Future-Proofing Real-Time Search of Meat Space (with SMS alerts!)

There’s a big hole in search; why hasn’t Google, Twitter, or Apple stepped-in with a natural-language, Siri-style app to reap the reward?


Here’s the hole: real-time search (via Twitter) is an efficient way to take the temperature of what’s happening now, anywhere there’s someone tweeting, but what would search look like if it were future-proof, enabling anyone to receive an answer or update to any specific question or topic well into the future?

What the heck does that mean? It means I want to receive updates about these things, via a timely, low-bandwidth SMS at any time in the future.
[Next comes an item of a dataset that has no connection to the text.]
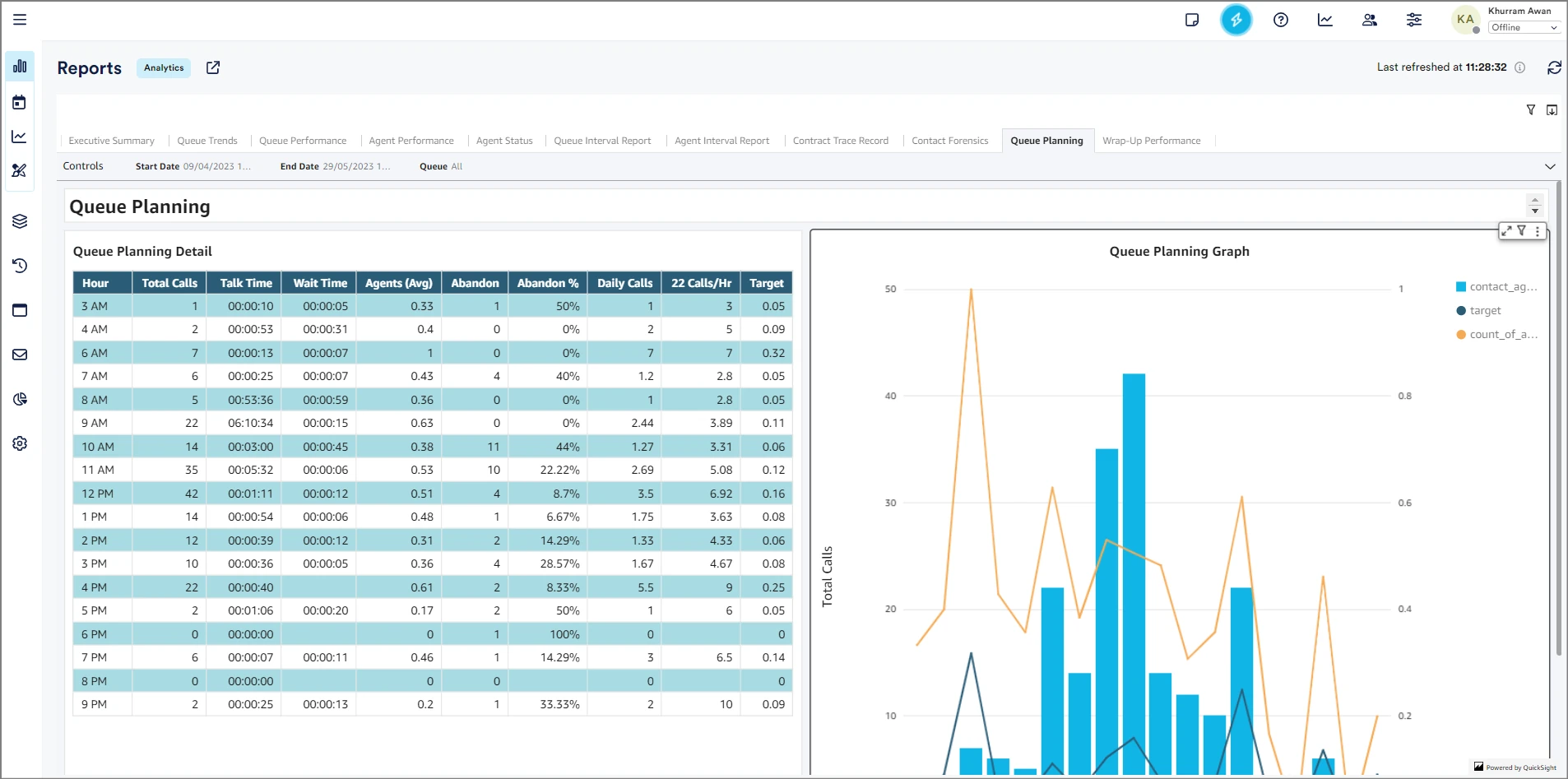Maximize the Queue Planning Graph visual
  • Please txt me when a new film directed by Paul Thomas Anderson opens in Atlanta, with a link to showtimes & tickets for opening weekend.
  • Please txt me when the 1st snowfall of the winter covers the ground in Topsham, Maine.
  • Please txt me whenever Christian Marclay’s “The Clock” is being screened within 250 miles of my current location.
  • Please txt me once when the Washington Redskins officially change their name.
  • Please txt me every time a news organization publishes a gallery of new photographs from James Nachtwey that weren’t taken in a war zone.
  • Please txt me once when Lance Armstrong declares bankruptcy, with a link to the article written by Juliet Macur in the New York Times.
  • Please txt me every time David Duval makes the cut in a PGA Tour event.
  • Please txt me once a year when Terrapin Brewery’s “Wake n’ Bake” is available as a draft growler at Hop City or Ale Yeah.
  • Please txt me every time a new, non-faith-based day-care opens within 15-miles of my house.
  • Please txt me once a week with a tally of how many official concussions showed-up on the NFL’s injury report. (There were nine in Week 10.)
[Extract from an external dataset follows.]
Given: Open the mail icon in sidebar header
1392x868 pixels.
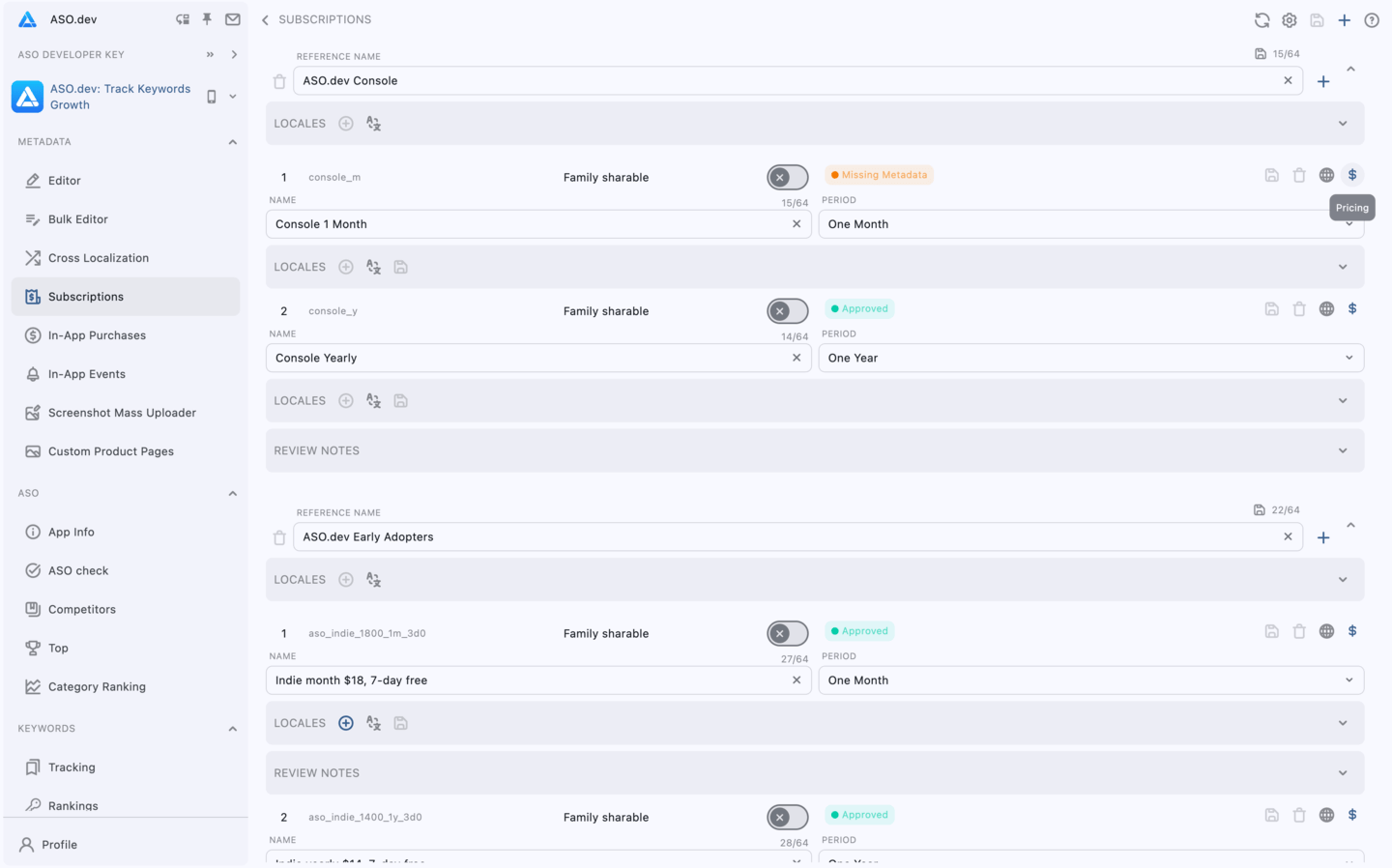Looking at the screenshot, I should [x=233, y=19].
These examples are all “triggers” essentially, which aligns them closely with IFTTT’s efforts, but they have a level of complexity that might be difficult for an algorithm to parse.

To varying degrees, the examples are “human” (natural-language) questions, rather than the machine-readable recipes IFTTT offers. I’ve been happily using their service, and probably wouldn’t have considered what’s missing in “future search” had it not been for their innovations. These future-searches are a sort of hybrid between Google Alerts and an IFTTT recipe.
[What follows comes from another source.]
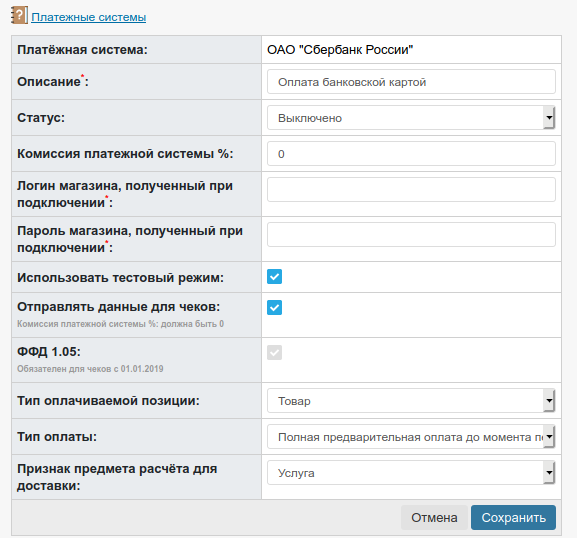
Task: Click arrow of the Тип оплаты select
Action: pyautogui.click(x=549, y=436)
Simply, they’re future-oriented, always-on, set-it-and-forget-it searching, with SMS-delivery. The triggers aren’t built around social-media tools, they’re built on real things that are happening out there in meat space, with real people at real locations doing real (analog) things like shelve-stocking, business-opening, snow-shoveling, or bankruptcy-filing.

In the early days of smartphones, there were services that allowed you to call-in and ask questions and get answers from real humans, but I think Google or Amazon bought these companies (what were they called again?) buried them, or ran them out of business.

Has anyone seen a solution that comes close to tackling the hole between the limitlessness of Twitter’s real-time search, with IFTTT / Google Alerts-style triggers, but for the future?

When can we ask a search engine a real, natural-language question about the future and be able to trust that they’ll get back to us with 100% certainty?

Nearly 20 years into the promise of the Internet, could this be one of the next great technical challenges to solve? (Or is it just me.)